For in exchange for that equipment, the two agreed to give Claris a first-refusal deal if they ever decided to sell their new company. They soon did, and Claris then gained what would be known as ClarisWorks.

ClarisWorks fit the trend of the 1990s to have office and consumer versions of app suites. Rather than a bundle of major applications, you got one cheaper app that actually contained the features of several.

So ClarisWorks was a word processor, a spreadsheet, and a database. It wasn't as powerful as, say, Word, Excel or FileMaker, but it was good and popular.

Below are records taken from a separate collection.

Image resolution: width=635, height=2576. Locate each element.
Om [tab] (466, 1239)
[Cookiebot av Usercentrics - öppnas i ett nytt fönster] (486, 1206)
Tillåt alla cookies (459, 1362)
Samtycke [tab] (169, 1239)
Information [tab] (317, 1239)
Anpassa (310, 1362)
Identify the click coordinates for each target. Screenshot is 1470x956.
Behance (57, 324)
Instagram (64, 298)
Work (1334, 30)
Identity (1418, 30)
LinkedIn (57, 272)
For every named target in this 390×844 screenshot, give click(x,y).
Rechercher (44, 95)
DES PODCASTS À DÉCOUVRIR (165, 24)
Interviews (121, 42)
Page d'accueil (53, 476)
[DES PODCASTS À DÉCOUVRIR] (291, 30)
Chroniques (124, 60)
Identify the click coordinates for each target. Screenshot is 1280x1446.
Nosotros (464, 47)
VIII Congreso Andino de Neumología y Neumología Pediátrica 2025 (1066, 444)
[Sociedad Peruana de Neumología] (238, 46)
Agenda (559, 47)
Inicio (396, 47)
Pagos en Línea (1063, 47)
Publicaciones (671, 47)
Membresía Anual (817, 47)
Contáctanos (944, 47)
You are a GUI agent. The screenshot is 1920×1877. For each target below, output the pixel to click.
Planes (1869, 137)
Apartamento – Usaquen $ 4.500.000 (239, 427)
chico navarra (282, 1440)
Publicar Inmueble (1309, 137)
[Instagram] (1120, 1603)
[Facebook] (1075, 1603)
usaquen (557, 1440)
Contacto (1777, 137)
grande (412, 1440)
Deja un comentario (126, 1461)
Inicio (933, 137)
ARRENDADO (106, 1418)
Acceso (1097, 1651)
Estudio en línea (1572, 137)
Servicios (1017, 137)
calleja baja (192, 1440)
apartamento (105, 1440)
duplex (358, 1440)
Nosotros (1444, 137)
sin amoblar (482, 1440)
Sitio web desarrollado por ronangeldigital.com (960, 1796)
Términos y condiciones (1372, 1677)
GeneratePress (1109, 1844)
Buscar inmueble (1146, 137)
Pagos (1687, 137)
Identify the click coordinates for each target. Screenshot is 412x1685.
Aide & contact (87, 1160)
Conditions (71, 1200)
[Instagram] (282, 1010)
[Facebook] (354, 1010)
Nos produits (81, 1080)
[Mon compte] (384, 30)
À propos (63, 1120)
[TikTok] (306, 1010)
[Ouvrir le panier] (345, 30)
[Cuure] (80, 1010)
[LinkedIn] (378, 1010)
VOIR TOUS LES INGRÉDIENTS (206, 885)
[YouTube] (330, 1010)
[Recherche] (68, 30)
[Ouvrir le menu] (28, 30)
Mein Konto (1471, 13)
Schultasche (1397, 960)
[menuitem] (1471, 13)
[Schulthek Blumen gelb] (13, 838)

For one low price, you got a remarkably powerful single application that could do at least most of you wanted. All such Works suites did well, and ClarisWorks is probably the reason the name Claris is remembered. It did well enough that Claris produced a Windows version, too.

There were other Claris creations, such as Claris Home Page, which was like an early version of iWeb, and let you create what now look like terrible web pages. And Resolve, a powerful spreadsheet, had its fans.

FileMaker wins

Come the mid-1990s, just as Apple was looking increasingly likely to die, Claris was losing key staff to other companies. Faced with keeping going, and trying to attract new software talent, Claris management decided to focus on its key asset.

And that wasn't ClarisWorks, not any more.

By now, FileMaker Pro, as it had become known, was proving to be a substantial success both on the Mac and on Windows. It's an app that lets you create databases to do anything from hold your contacts details like an address book, to running the personnel department of a corporation.

In 1998, Claris gave ClarisWorks back to Apple — which re-released it as AppleWorks until 2007 — and rebranded itself to match its sole product, FileMaker.

Today

From 1998, FileMaker, Inc has remained a subsidiary of Apple, and it has produced a first-class app, which has consistently developed but ultimately not really changed.

For all that you can now do with FileMaker Pro — such as making an iPad retail stock app that launches automatically when you walk into the warehouse — it fundamentally works the same way it always did.

The latest version of FileMaker Pro has starter templates for getting you working quickly
The latest version of FileMaker Pro has starter templates for getting you working quickly

The world has changed around it, though. For the last few years, FileMaker Inc, as was, has been steadily dropping the word 'database' and using terms such as 'app development tool' instead.

In some ways, it's as if the world has caught up with FileMaker and how you could always use it to create your own apps or solutions to issues.

Yet in others, it's as if the software seems old — because it is. Maybe there's an unthinking assumption that 31-year-old software is not meant for the modern, mobile app world, even though it absolutely is..

Whatever the reason for rebranding, changing FileMaker, Inc back into Claris, does hark back to the original aims of it having more than one product. It does make you smile if you remember ClarisWorks or if you can still recall 'Clarus,' the dog-cow icon from the old Mac dialog box.

Yet it does also ignore that Claris and Apple have had the strangest of on/off relationships, too.